Analysis of 14 BAC sequences from the Aedes aegypti genome: a benchmark for genome annotation and assembly
- Equal contributors
1 Center for Global Health and Infectious Diseases, Department of Biological Sciences, University of Notre Dame, Notre Dame, IN 46556-0369, USA
2 Harvard University, Cambridge, MA 02138, USA
3 TIGR, Rockville, MD, 20850, USA
Genome Biology 2007, 8:R88 doi:10.1186/gb-2007-8-5-r88Published: 22 May 2007
Aedes aegypti is the principal vector of yellow fever and dengue viruses throughout the tropical world. To provide a set of manually curated and annotated sequences from the Ae. aegypti genome, 14 mapped bacterial artificial chromosome (BAC) clones encompassing 1.57 Mb were sequenced, assembled and manually annotated using a combination of computational gene-finding, expressed sequence tag (EST) matches and comparative protein homology. PCR and sequencing were used to experimentally confirm expression and sequence of a subset of these transcripts.
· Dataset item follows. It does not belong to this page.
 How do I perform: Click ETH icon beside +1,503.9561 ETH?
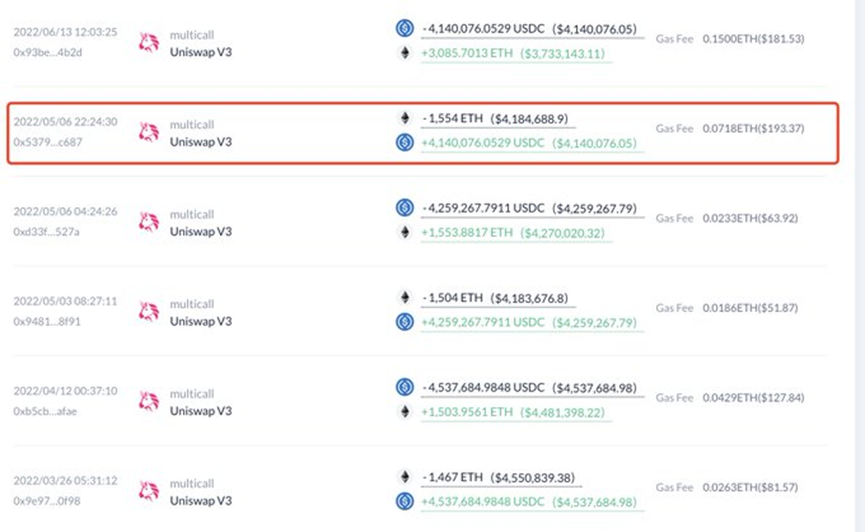(x=405, y=411)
Of the 51 manual annotations, 50 and 43 demonstrated a high level of similarity to Anopheles gambiae and Drosophila melanogaster genes, respectively. Ten of the 12 BAC sequences with more than one annotated gene exhibited synteny with the A. gambiae genome. Putative transcripts from eight BAC clones were found in multiple copies (two copies in most cases) in the Aedes genome assembly, which point to the probable presence of haplotype polymorphisms and/or misassemblies.
This study not only provides a benchmark set of manually annotated transcripts for this genome that can be used to assess the quality of the auto-annotation pipeline and the assembly, but it also looks at the effect of a high repeat content on the genome assembly and annotation pipeline.